◆ Text under study:

    1. Yes, Bannon is in contempt of an unconstitutional house committee.

      Congress has no power to conduct criminal investigations, or investigations of the private actions of private persons.

      If the Biden DOJ wants to get into another collusion delusion style political witch hunt – they are perfectly free to start an investigation of Jan. 6..

      Oops, they already have one. And the BIDEN DOJ has already testified before congress they found no indications of a conspiracy.

      DOJ/FBI investigations – which those on the left such as yourself are SLOWLY learning – require reasonable suspicion that a crime has been committed. Investigating a person requires reasonable suspicion that person committed a crime.
      A subpeona or warrant (or spying) requires probable cause – a higher standard than reasonable suspicion.

      These constitutional civil rights standards do not exist with respect to congress. The do not exist – because congress does not have the power to conduct criminal investigations. It does not have the power to investigate private actors.

      If you do not like this – amend the constitution.

      And finally – you should hope you do NOT get what you want here.

      If you manage to force Bannon in front of the committee at best you will get a couple of sound bites.
      Or the typical leftist nonsense trying to pretend that opposition to the left is tantamount to treason.

      BUT in 2022 you will likely end up with a republican house and probably senate.
      Whatever powers you give yourself now, You will give to that republican House and Senate in a bit more than a year.

◆ Assigned task: Reproduce the Bannon comment word for word from "1. Yes, Bannon" to "committed a crime.". The material has nothing to do with the Bannon comment.

◆ Available data:
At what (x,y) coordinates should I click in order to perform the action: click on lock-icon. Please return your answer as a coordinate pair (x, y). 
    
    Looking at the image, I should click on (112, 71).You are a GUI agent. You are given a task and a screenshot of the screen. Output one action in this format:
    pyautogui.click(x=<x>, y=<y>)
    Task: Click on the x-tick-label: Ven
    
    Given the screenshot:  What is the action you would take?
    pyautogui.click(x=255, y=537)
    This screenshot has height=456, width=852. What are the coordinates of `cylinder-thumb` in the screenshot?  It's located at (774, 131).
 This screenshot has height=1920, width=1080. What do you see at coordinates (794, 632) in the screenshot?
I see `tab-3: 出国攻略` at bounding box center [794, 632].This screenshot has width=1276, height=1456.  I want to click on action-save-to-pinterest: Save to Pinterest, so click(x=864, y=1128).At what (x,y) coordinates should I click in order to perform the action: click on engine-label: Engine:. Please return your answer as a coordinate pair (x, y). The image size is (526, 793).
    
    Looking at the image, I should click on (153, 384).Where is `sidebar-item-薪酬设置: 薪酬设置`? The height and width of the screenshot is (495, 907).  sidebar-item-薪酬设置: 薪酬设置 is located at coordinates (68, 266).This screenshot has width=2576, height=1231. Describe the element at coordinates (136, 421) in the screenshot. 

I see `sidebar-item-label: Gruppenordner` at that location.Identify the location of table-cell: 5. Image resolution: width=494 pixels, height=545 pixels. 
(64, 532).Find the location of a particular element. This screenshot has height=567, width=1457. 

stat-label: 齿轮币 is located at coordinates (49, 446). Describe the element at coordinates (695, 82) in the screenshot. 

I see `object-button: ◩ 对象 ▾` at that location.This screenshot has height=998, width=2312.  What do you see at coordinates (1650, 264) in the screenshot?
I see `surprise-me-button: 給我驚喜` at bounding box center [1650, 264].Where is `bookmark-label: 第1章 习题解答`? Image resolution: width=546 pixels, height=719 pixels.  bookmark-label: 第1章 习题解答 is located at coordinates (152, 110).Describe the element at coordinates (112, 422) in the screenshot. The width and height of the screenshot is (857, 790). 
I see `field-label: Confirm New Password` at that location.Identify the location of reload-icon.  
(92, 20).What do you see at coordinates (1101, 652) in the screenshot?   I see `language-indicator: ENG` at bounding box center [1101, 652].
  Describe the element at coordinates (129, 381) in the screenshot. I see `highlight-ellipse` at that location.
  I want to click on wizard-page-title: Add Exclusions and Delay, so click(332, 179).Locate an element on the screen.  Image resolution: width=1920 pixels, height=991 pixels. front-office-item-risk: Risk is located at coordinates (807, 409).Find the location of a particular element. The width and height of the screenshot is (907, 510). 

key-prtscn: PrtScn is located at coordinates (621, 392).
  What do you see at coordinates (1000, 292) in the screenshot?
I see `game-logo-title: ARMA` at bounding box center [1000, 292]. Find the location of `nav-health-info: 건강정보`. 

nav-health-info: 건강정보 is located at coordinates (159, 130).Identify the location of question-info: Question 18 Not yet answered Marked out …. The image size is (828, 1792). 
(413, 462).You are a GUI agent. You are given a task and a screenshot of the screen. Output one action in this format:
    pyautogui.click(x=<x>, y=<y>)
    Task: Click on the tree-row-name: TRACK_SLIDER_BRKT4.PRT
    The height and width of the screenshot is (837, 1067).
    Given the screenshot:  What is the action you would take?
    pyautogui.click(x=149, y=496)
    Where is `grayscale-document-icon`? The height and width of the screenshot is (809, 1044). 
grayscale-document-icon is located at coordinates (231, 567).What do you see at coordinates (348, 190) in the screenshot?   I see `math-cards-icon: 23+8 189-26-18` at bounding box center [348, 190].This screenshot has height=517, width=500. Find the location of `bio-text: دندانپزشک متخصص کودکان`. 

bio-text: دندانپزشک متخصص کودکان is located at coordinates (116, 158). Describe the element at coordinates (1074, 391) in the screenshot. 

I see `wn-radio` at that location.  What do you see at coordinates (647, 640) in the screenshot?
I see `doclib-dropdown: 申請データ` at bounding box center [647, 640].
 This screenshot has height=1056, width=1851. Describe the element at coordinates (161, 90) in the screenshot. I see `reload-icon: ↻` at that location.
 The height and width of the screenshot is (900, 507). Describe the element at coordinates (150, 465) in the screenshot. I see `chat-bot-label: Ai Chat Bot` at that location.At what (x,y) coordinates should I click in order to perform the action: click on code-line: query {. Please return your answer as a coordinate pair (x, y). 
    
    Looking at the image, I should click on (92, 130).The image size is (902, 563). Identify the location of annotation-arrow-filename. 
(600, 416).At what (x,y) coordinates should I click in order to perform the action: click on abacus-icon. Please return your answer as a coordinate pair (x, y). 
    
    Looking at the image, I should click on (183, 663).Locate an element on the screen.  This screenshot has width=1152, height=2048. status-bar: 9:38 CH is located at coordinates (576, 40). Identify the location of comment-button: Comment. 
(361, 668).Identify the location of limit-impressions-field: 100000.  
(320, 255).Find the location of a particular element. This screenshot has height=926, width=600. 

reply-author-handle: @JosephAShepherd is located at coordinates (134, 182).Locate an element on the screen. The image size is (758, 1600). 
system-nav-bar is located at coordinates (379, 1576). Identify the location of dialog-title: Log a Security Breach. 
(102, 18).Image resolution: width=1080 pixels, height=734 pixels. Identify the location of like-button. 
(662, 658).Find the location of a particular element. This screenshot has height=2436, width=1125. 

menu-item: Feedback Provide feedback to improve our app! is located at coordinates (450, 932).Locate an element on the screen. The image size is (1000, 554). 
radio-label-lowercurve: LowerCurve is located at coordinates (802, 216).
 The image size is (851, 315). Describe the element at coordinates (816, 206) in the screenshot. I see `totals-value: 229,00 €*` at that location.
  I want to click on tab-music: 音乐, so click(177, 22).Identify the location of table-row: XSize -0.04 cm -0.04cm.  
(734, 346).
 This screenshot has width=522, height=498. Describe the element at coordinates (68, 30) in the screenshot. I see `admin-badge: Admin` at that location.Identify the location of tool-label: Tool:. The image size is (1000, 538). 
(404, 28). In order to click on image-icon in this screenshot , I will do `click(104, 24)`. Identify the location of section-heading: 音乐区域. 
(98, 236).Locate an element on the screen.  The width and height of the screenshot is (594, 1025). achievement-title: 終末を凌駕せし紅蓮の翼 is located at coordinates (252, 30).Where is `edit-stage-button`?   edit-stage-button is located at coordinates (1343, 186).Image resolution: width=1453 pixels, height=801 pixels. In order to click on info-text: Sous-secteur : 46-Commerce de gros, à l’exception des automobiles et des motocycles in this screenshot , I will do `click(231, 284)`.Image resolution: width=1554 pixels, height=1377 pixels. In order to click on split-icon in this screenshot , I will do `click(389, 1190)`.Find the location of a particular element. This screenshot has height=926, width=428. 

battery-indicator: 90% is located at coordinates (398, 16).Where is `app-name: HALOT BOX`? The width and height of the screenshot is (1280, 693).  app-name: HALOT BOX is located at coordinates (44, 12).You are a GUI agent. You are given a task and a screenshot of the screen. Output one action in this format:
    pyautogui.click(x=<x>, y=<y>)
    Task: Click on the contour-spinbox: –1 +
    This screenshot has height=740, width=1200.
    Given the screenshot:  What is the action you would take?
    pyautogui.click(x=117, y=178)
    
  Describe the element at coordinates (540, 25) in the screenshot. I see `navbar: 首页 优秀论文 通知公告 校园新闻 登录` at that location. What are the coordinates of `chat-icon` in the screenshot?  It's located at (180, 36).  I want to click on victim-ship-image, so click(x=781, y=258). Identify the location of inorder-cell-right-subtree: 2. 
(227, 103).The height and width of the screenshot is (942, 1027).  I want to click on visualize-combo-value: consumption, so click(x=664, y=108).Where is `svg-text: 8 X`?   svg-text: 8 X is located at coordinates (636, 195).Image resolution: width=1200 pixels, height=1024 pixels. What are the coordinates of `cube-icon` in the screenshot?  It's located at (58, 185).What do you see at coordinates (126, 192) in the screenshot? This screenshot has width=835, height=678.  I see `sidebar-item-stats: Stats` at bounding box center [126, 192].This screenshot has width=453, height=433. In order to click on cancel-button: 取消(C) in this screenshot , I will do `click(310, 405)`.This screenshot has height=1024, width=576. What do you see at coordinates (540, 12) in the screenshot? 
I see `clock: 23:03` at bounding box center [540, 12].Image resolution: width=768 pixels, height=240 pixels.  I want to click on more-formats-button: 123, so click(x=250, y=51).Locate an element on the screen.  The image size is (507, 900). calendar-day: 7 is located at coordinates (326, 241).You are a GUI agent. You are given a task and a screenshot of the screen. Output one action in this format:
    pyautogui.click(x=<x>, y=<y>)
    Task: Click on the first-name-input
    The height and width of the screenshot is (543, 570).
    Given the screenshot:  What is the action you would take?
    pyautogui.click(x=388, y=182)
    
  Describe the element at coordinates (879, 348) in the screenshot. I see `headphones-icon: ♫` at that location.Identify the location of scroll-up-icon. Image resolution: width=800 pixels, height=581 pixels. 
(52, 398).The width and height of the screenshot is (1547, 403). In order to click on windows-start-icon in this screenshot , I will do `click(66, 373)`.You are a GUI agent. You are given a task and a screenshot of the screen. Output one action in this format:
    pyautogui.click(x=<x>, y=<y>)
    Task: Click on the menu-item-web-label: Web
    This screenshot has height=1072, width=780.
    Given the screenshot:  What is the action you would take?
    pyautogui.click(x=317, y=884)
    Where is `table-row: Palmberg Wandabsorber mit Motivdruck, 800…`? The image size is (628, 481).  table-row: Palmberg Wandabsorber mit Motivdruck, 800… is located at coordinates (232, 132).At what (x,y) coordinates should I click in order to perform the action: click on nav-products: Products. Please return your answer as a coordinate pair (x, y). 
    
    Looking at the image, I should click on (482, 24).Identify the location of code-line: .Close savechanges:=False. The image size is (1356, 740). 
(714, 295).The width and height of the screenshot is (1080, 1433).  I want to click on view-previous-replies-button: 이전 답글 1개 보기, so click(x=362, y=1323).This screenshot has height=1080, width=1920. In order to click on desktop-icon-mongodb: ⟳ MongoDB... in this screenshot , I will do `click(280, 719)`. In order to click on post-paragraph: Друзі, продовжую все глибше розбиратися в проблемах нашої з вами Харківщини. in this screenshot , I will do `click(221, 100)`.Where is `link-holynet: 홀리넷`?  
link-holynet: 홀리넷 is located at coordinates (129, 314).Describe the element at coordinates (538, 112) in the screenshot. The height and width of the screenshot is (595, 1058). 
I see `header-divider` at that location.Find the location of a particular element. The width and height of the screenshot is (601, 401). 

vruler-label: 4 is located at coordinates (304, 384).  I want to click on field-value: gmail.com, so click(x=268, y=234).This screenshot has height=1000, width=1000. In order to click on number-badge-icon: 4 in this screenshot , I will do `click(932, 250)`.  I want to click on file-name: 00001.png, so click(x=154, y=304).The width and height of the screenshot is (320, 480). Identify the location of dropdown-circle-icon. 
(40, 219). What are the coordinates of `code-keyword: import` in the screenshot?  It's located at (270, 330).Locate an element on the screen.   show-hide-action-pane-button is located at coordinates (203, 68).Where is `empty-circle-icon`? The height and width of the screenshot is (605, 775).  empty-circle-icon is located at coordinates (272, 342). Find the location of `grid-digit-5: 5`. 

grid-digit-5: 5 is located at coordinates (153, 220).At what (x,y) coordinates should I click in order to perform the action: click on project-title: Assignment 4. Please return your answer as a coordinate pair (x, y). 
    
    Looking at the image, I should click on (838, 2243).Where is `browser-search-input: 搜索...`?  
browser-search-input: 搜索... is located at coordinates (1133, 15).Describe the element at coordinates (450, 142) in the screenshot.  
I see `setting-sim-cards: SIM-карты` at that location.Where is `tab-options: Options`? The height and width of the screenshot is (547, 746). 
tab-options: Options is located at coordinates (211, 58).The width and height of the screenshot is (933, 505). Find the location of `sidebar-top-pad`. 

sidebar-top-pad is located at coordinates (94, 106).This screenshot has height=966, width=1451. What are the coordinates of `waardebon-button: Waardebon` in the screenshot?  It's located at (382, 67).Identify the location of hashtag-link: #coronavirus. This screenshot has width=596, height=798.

◆ Response below:
1. Yes, Bannon is in contempt of an unconstitutional house committee.

      Congress has no power to conduct criminal investigations, or investigations of the private actions of private persons.

      If the Biden DOJ wants to get into another collusion delusion style political witch hunt – they are perfectly free to start an investigation of Jan. 6..

      Oops, they already have one. And the BIDEN DOJ has already testified before congress they found no indications of a conspiracy.

      DOJ/FBI investigations – which those on the left such as yourself are SLOWLY learning – require reasonable suspicion that a crime has been committed. Investigating a person requires reasonable suspicion that person committed a crime.